Scale-Plan: Scalable Language-Enabled Task Planning for Heterogeneous Multi-Robot Teams

Imagine you are the manager of a busy kitchen with a team of robots. Your job is to give them a complex order: "Put the apple in the fridge, turn off the light, and clean up the counter."

Now, imagine the kitchen is cluttered with 50 different items: a toaster, a tomato, a pot, a dusty bin, a loaf of bread, and a knife.

The Problem: The "Too Much Info" Bottleneck

If you ask a standard robot team (or a basic AI) to solve this, they might get overwhelmed. They see everything in the kitchen. They might think, "Wait, do I need the tomato? The bread? The toaster?"
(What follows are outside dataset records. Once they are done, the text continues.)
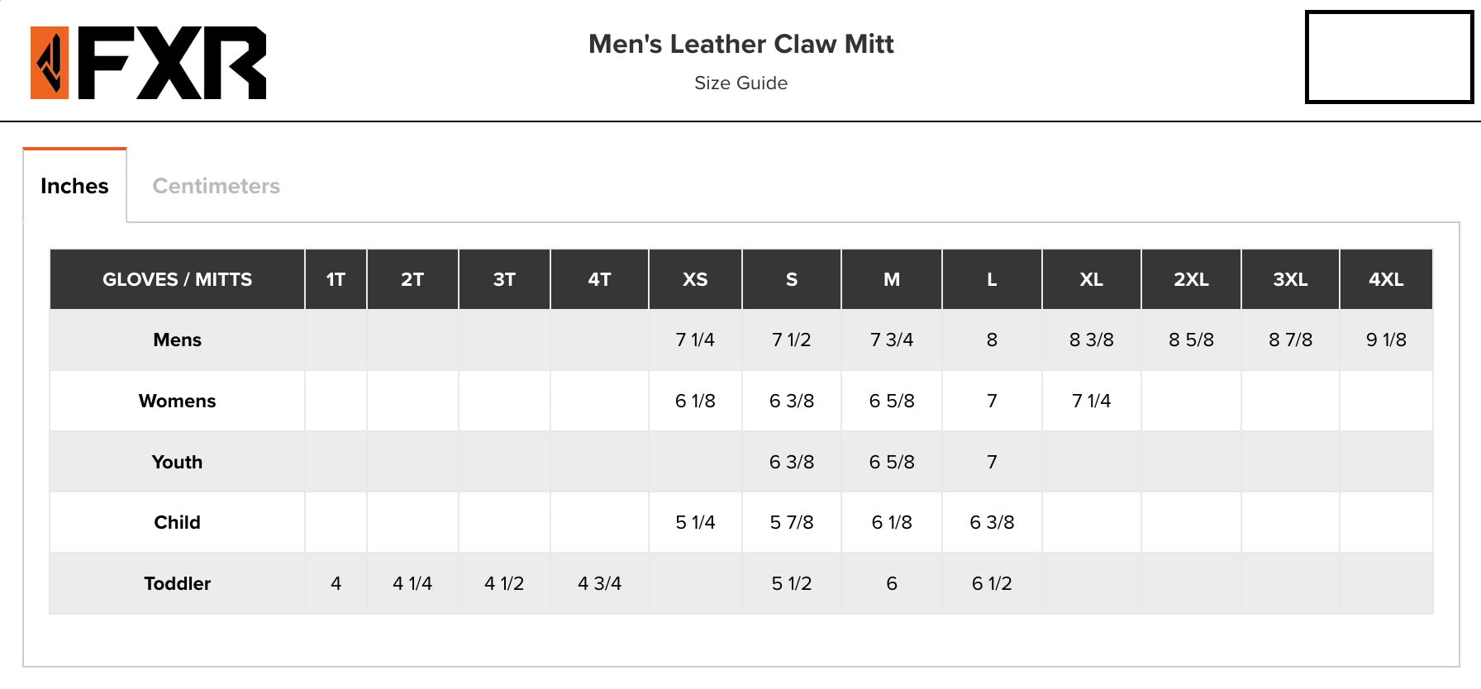Select the Youth row label
This screenshot has width=1481, height=689.
(177, 462)
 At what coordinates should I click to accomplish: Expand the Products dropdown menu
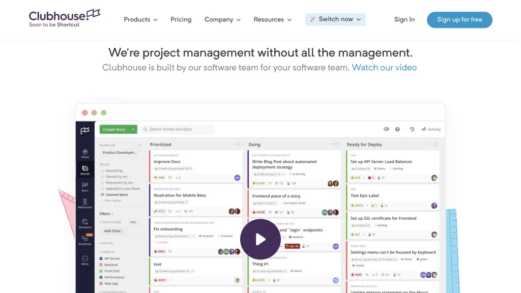click(140, 19)
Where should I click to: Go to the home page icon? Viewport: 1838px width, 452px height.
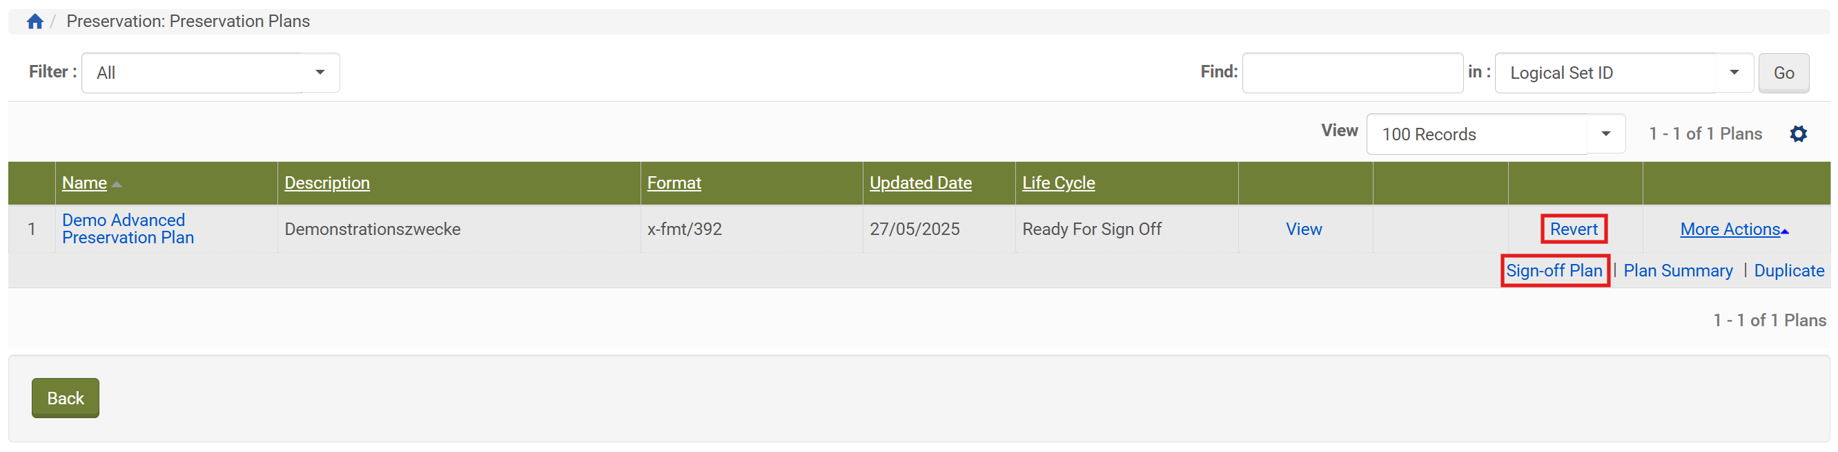point(35,21)
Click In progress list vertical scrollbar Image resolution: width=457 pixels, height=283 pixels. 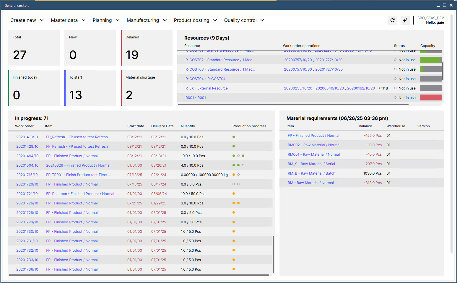point(274,254)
This is like trying to find a specific needle in a haystack while the hay is on fire. The AI gets confused, wastes time thinking about irrelevant objects, and might even hallucinate (make things up), like saying, "I'll put the tomato in the fridge" (even though you asked for an apple) or "I'll open a cabinet that doesn't exist."

This is the problem the paper Scale-Plan solves.

The Solution: The "Smart Filter"

The authors created a system called Scale-Plan. Think of it as a super-smart sous-chef who acts as a filter before the robots even start moving.

Here is how it works, using a simple analogy:

1. The "Action Map" (The Blueprint)

Before the robots ever see the kitchen, the system builds a giant map of connections (called an Action Graph).

Imagine a flowchart that says: "To Slice a tomato, you must first Pick up a knife."
It knows that "Turning off a light" has nothing to do with "Washing a dish."
This map is built from the rules of the world (the PDDL domain), not from the messy kitchen itself. It's the rulebook.

2. The "Shallow Reasoning" (The Quick Glance)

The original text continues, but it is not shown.